Items from a data source
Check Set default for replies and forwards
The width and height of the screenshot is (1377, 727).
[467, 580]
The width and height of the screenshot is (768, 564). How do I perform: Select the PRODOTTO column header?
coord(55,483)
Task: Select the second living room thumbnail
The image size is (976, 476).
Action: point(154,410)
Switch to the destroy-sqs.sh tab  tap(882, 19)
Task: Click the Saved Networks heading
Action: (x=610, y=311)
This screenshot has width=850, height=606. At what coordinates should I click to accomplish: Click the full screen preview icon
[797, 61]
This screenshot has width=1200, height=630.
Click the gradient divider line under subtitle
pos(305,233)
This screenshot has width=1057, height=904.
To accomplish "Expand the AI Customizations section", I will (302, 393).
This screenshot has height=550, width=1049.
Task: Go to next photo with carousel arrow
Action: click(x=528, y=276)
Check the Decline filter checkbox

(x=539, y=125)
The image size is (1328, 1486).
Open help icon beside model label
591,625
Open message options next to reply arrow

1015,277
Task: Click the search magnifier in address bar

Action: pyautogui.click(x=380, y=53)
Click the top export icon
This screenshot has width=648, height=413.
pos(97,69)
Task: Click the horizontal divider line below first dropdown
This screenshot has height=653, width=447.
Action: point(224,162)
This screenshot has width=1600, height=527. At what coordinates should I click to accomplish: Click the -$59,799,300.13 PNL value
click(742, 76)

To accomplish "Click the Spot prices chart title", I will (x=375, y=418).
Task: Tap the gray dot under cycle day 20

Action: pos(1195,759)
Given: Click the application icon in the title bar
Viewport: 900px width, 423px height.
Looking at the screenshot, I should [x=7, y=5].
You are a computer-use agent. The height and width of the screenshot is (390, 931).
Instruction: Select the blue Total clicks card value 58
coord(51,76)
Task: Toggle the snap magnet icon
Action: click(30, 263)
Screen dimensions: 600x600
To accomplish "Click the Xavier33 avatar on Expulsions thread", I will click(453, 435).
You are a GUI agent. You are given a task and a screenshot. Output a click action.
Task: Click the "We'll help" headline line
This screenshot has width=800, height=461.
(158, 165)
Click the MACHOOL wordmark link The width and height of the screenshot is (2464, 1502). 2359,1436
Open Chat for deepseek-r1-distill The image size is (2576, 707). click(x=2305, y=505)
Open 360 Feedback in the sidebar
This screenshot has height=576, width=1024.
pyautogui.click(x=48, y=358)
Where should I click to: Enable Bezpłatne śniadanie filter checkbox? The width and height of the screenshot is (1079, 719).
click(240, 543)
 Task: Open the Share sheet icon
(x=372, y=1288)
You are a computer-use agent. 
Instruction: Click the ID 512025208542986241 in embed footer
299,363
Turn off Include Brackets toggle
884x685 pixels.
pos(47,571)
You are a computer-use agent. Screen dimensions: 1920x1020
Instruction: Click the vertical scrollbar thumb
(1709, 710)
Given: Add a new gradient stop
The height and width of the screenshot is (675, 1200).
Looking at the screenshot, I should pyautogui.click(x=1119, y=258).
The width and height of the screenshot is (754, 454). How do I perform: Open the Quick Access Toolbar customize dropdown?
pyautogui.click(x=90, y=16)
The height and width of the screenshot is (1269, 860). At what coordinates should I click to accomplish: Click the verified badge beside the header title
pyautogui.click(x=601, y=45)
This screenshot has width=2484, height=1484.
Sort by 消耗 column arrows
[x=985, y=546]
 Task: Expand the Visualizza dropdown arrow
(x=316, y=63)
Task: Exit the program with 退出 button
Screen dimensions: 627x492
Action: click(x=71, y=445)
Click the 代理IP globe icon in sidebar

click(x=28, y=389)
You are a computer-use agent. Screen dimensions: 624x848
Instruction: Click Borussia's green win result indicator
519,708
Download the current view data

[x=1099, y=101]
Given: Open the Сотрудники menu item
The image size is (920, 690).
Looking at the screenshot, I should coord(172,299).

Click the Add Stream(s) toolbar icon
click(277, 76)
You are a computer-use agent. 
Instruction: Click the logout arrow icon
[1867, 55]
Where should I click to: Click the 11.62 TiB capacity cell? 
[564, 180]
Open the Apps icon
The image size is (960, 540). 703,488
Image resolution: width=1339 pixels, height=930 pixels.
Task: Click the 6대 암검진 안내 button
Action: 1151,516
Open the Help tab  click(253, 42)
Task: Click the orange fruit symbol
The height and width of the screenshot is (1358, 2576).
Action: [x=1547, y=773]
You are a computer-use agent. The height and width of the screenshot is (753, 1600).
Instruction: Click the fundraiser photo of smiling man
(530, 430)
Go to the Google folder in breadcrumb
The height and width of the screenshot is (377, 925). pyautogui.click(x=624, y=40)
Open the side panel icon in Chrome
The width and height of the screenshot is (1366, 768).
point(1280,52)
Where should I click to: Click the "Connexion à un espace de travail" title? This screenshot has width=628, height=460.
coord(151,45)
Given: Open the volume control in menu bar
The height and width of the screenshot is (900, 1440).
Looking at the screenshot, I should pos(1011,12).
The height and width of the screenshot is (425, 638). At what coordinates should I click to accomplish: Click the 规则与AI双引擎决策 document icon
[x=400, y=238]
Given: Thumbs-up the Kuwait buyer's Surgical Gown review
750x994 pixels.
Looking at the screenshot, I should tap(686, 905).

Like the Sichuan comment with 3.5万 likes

Task directions: The required output is the number of lines in the records that contain the word "menu", with nothing added.

Exercise answer: 2